If the draft model is often correct, i.e. the tokens it generates are validated by the target model most of the time, then the gain can be significant. On dumb cases such as completing the prompt "1 2 1 2 1 2 1 2 " etc. you can expect all tokens to be accepted all the time, so you'd get a roughly 4x speed up.
Of course, in real settings, the draft is sometimes wrong, but less than we would expect since in many, many cases at least a few tokens are obvious even for a small model, e.g.:
- "How are you" -> do, ing, ?, \n — 4 obvious tokens (remembering tokens are not words)
- "It was amaz" -> ing, !, \n — 3 obvious tokens
Generic examples include punctuation, capitalization, language idioms, etc.
The quality remains the same thanks to the Modified Rejection Sampling scheme, as the DeepMind paper's author call it. The decision to accept a draft token is made stochastically depending on the ratio of probabilities of this token (target over draft), and on failure the next token is resampled according to adjusted probabilities. This scheme allows to recover the target model's probability distribution (as proved in the paper's appendix).
Note: speculative sampling has also been discovered and explored by other teams, with other names, e.g. assisted generation at HuggingFace, or Blockwise Parallel Decoding at Google Brain.
🙏 to the open ecosystem
Anybody can use this sampling strategy, as we hope the repo shows.
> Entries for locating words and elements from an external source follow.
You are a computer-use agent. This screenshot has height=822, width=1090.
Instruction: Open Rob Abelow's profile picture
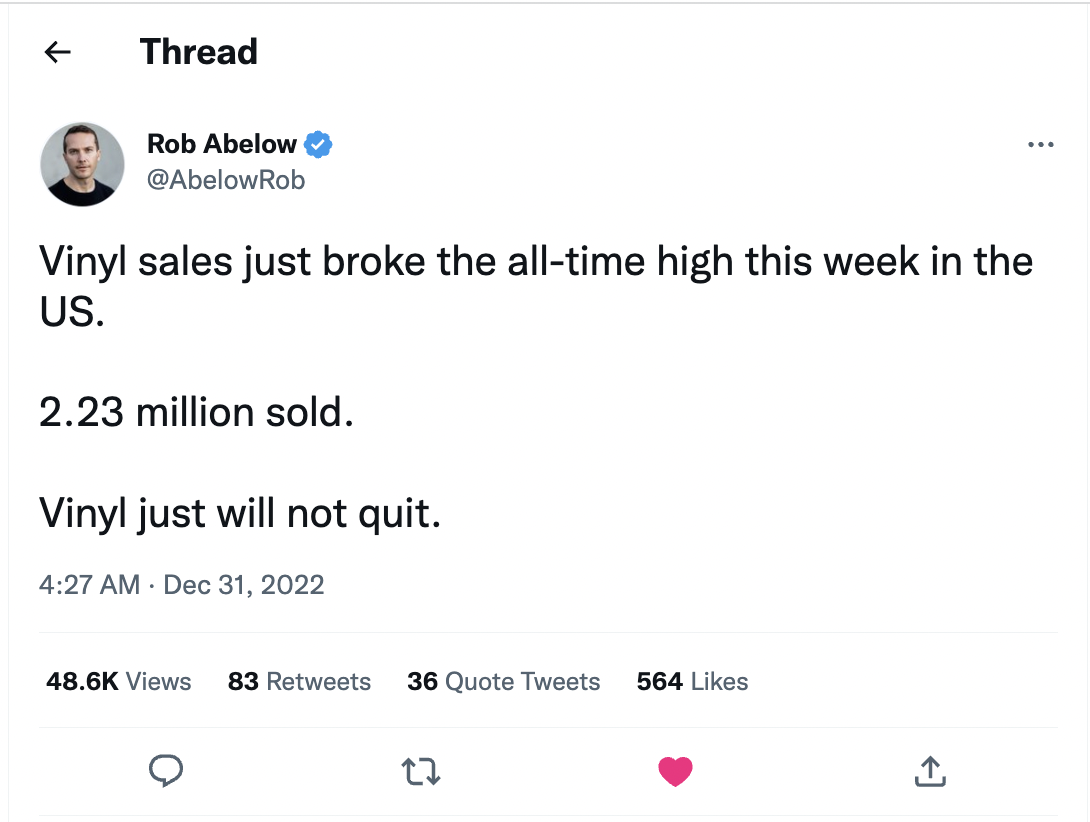point(82,165)
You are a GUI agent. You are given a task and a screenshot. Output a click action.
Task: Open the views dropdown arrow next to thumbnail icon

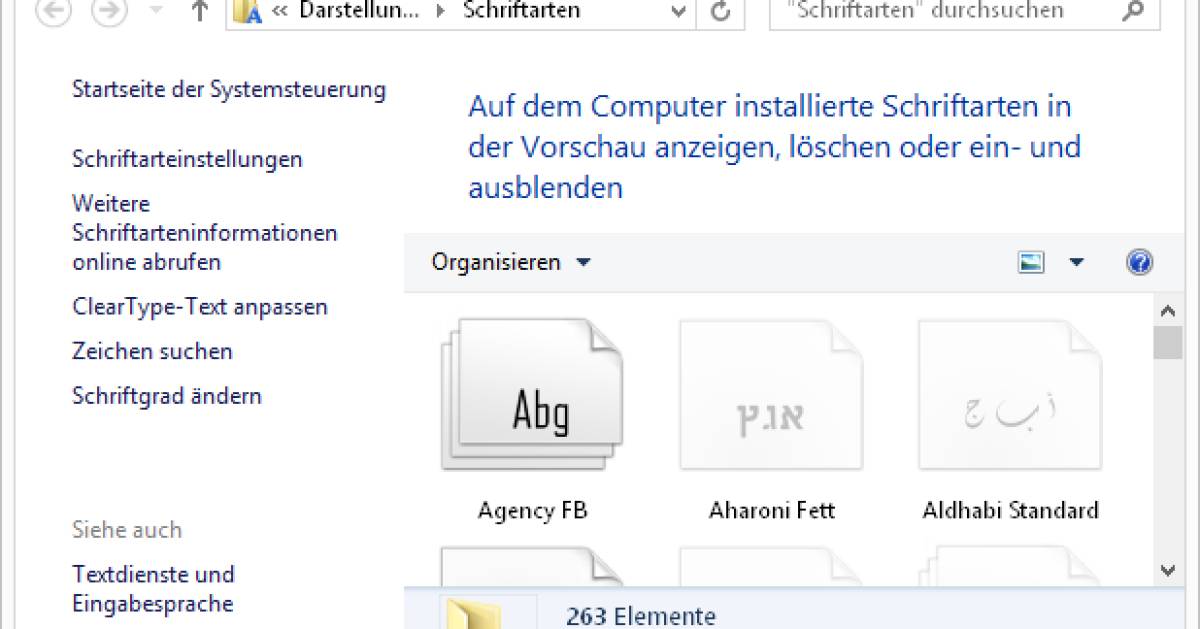(x=1077, y=261)
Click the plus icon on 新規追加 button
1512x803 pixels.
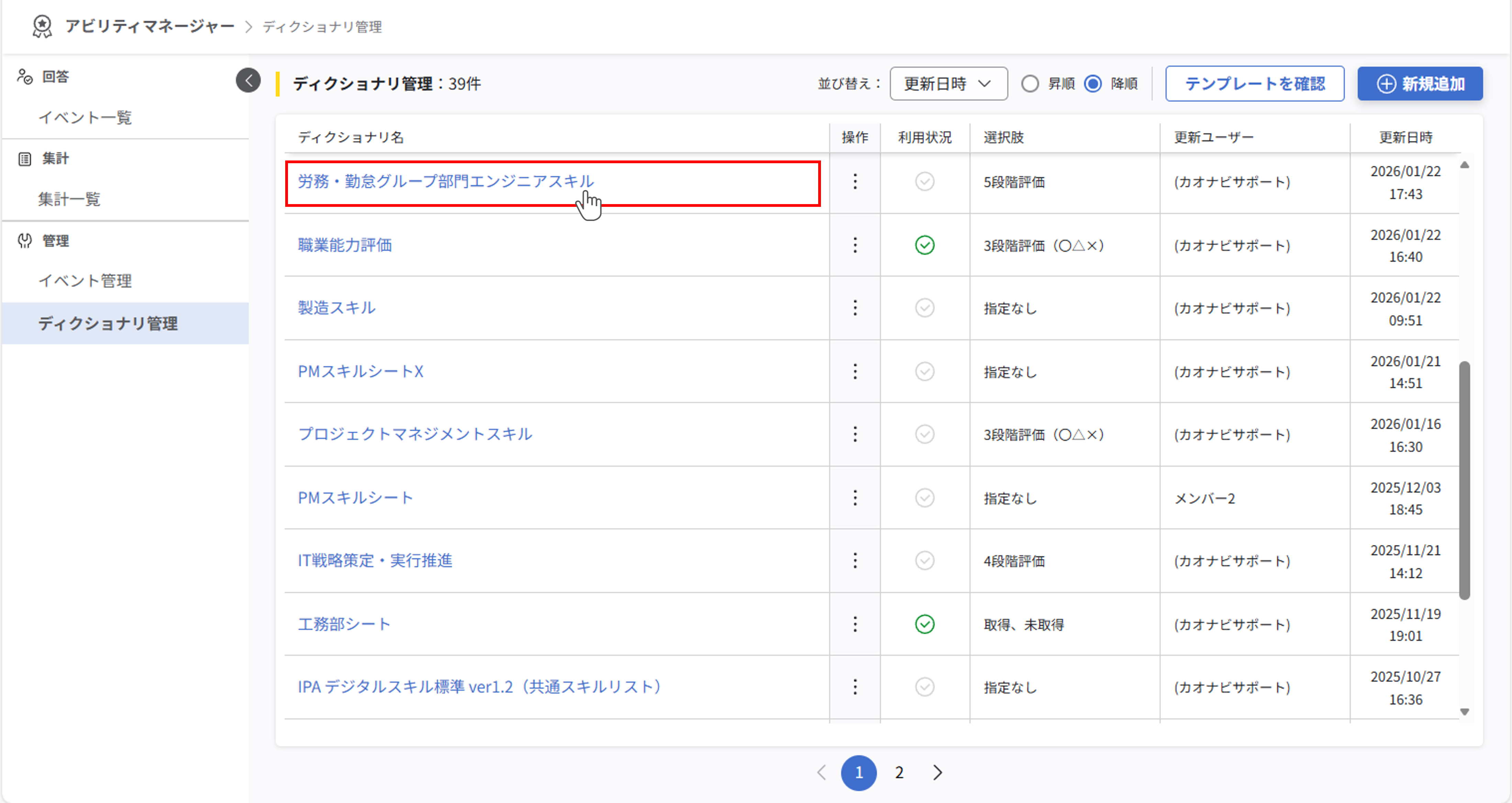1387,83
It was made possible by the openness of the ecosystem:
- openly accessible research from Google DeepMind;
- open source software from HuggingFace;
- open source model weights (kinda) from Meta's Llama.
BTW, if we were to learn that OpenAI's chatGPT has used an equivalent of SSp for a while, it wouldn't come as a surprise.
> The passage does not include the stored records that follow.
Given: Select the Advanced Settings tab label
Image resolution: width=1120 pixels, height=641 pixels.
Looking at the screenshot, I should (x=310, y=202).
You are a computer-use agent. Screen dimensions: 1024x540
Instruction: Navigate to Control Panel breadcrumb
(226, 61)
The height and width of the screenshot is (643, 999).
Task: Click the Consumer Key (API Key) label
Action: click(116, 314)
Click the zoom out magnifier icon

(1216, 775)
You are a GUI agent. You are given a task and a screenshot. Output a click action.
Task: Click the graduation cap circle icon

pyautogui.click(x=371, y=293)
The fact that it is now usable by all LLM workers shows the value brought by the community's openness. It follows a growing trend visible in recent developments in the field : Llama then Falcon (accessible model weights), Chinchilla (optimal training of smaller models), LoRA (incremental training), etc.: Faster, smaller, more efficient, more trainable models are increasingly being made available to all. It's a huge innovation enabler.
Next steps
The repo we shared was based on Meta's Llama models using HuggingFace Transformers. Experiments on newer models—e.g. the recently released Falcon—, faster parallelization code—e.g. using Meta's fairscale lib—and hyperparameter tuning—e.g. optimal number of draft tokens—are on the radar.
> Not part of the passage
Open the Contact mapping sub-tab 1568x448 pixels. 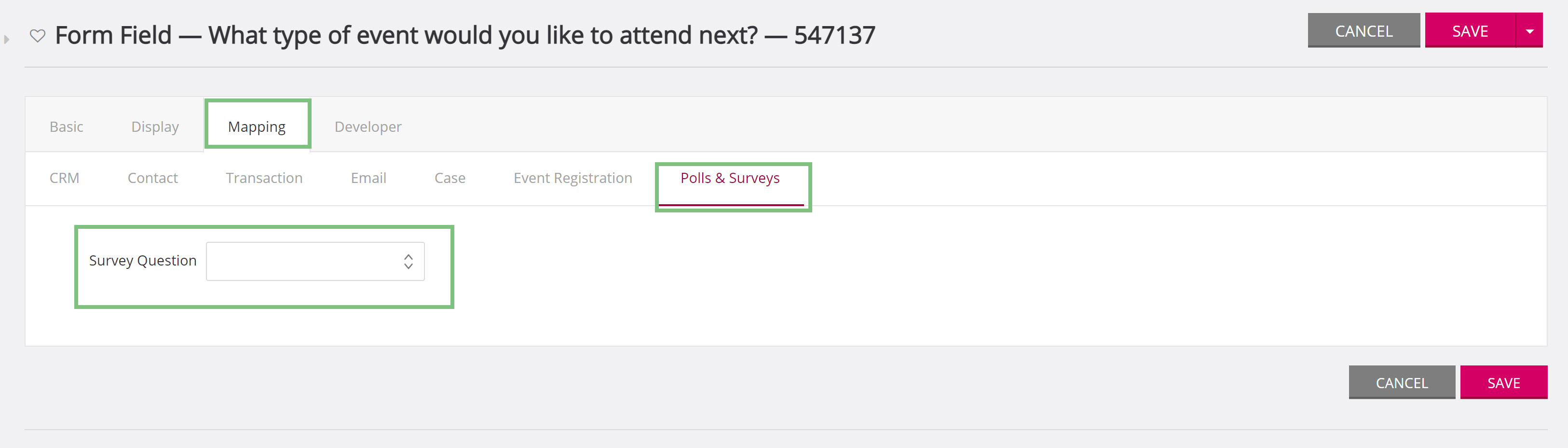point(153,178)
Apart from speculative sampling, great new techniques are emerging that can help us build. Non-exhaustive list 📜
- QLoRA: applying LoRA to quantized models for even more accessible LLMs hardware-wise;
- Tree-of-Thought: generalizing Chain-of-thought, to make existing models stronger at problem-solving;
- RLAIF strategies so that anybody can afford specializing models—since it removes the need to hire click workers.
Lots of interesting paths to innovate. Crucially, it's essential to find ways to ground the models in truth, ensuring the factuality of their outputs and minimizing potential hallucinations while we forge those paths towards better LLMs. At Dust we look forward to experimenting on those to further build tools that make teams smarter.